───── DATA SECTION ─────
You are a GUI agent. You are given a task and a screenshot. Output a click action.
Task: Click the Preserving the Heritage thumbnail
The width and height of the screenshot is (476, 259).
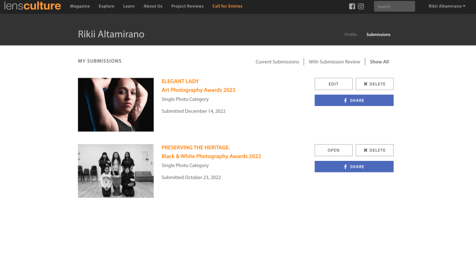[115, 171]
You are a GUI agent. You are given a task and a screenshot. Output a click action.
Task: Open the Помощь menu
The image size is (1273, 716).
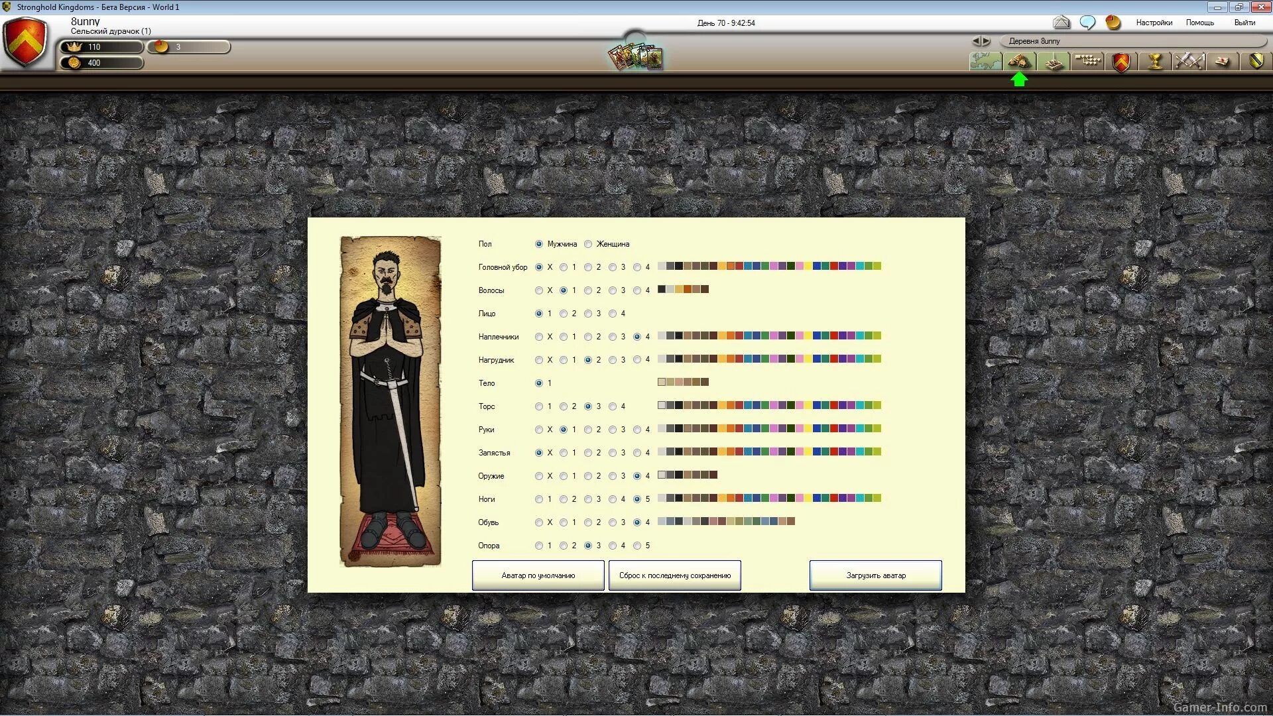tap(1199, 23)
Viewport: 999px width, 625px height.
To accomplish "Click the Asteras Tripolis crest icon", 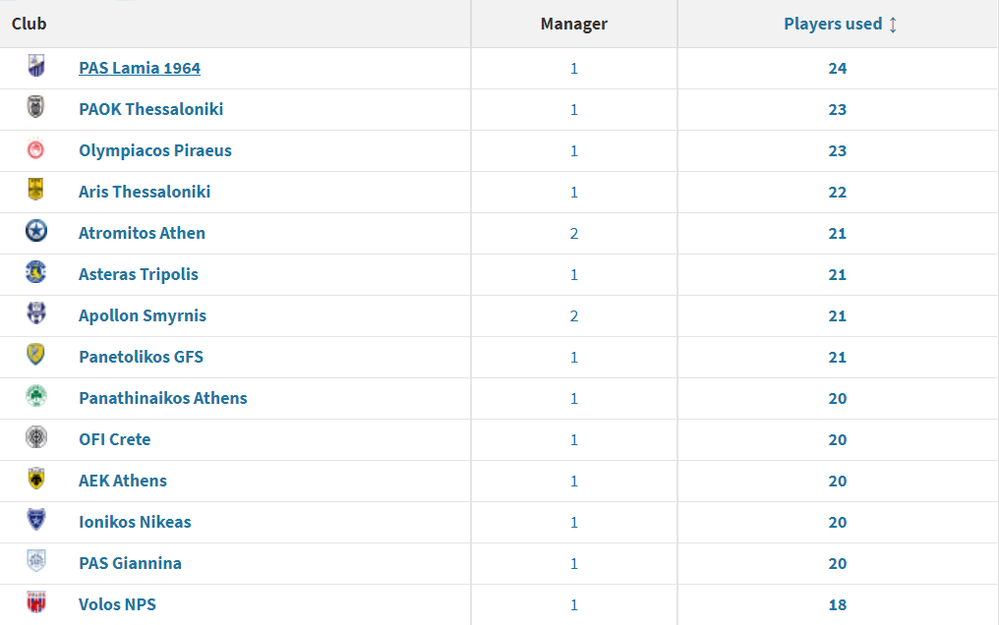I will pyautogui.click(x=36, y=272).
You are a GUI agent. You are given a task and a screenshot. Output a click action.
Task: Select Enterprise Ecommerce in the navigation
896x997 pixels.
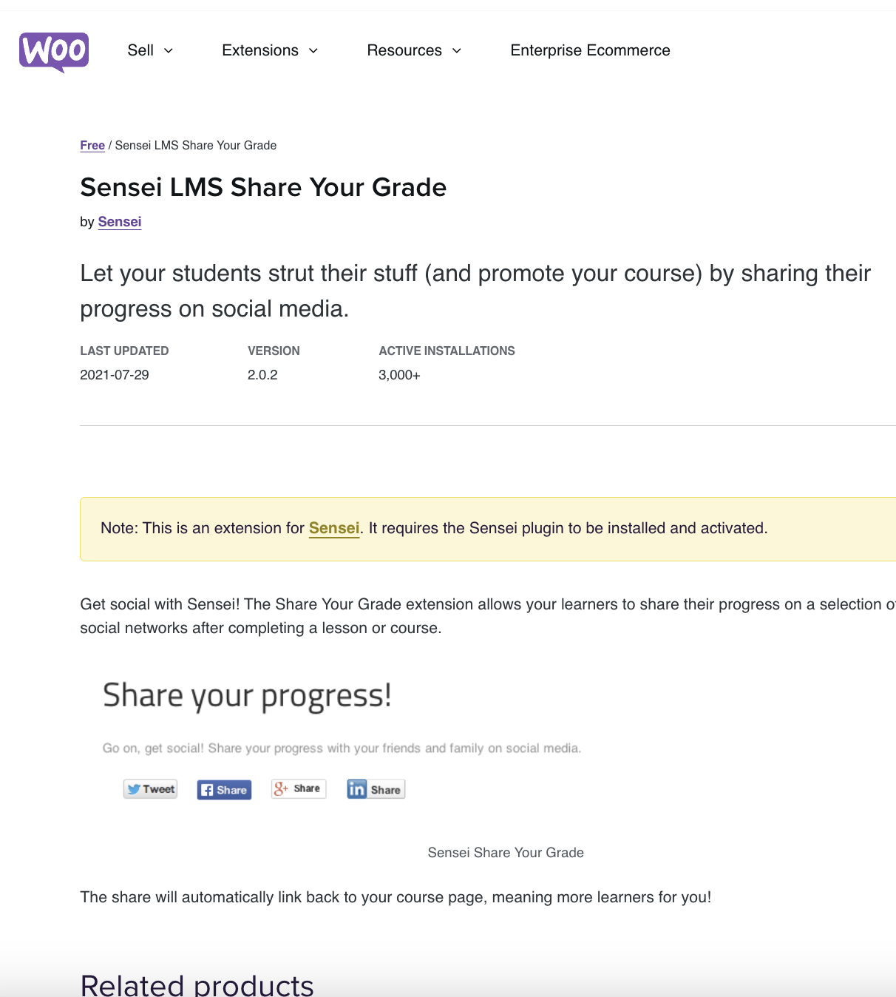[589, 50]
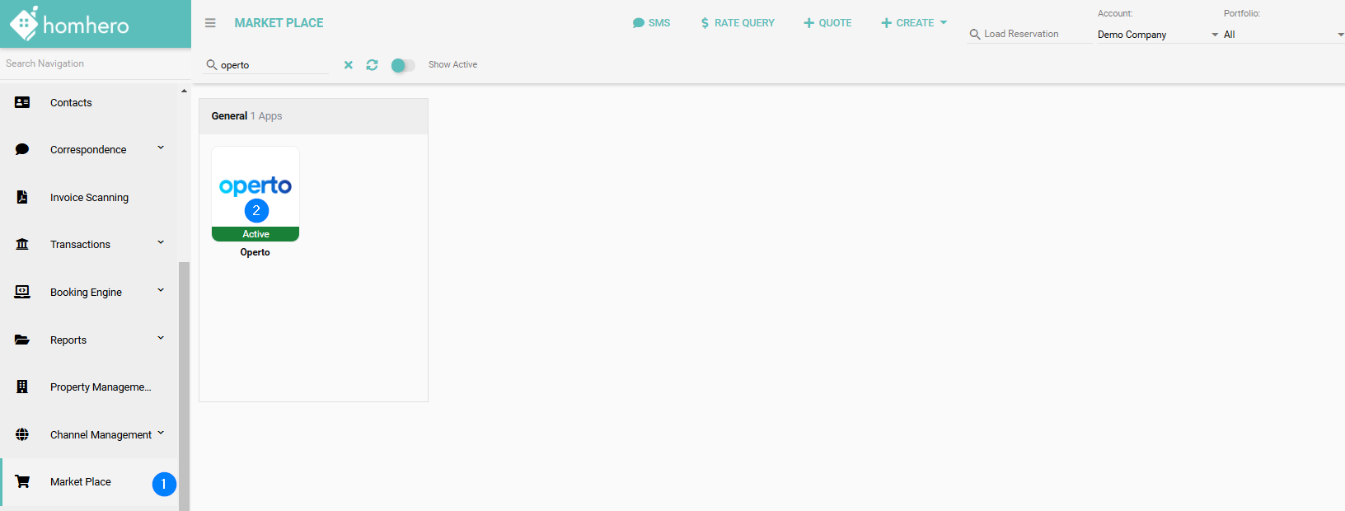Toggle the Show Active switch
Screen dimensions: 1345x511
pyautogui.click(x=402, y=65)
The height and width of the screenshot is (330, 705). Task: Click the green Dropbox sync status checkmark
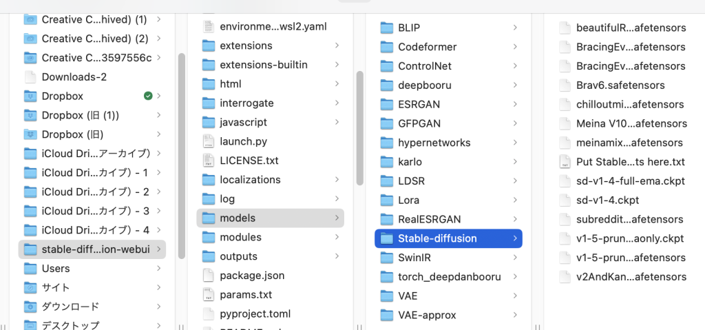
─────
• [EXERCISE INSTRUCTIONS]
Count the lines in the rows that contain the string "width", treating case as significant, and give only the number.

• [EXPECTED ANSWER]
3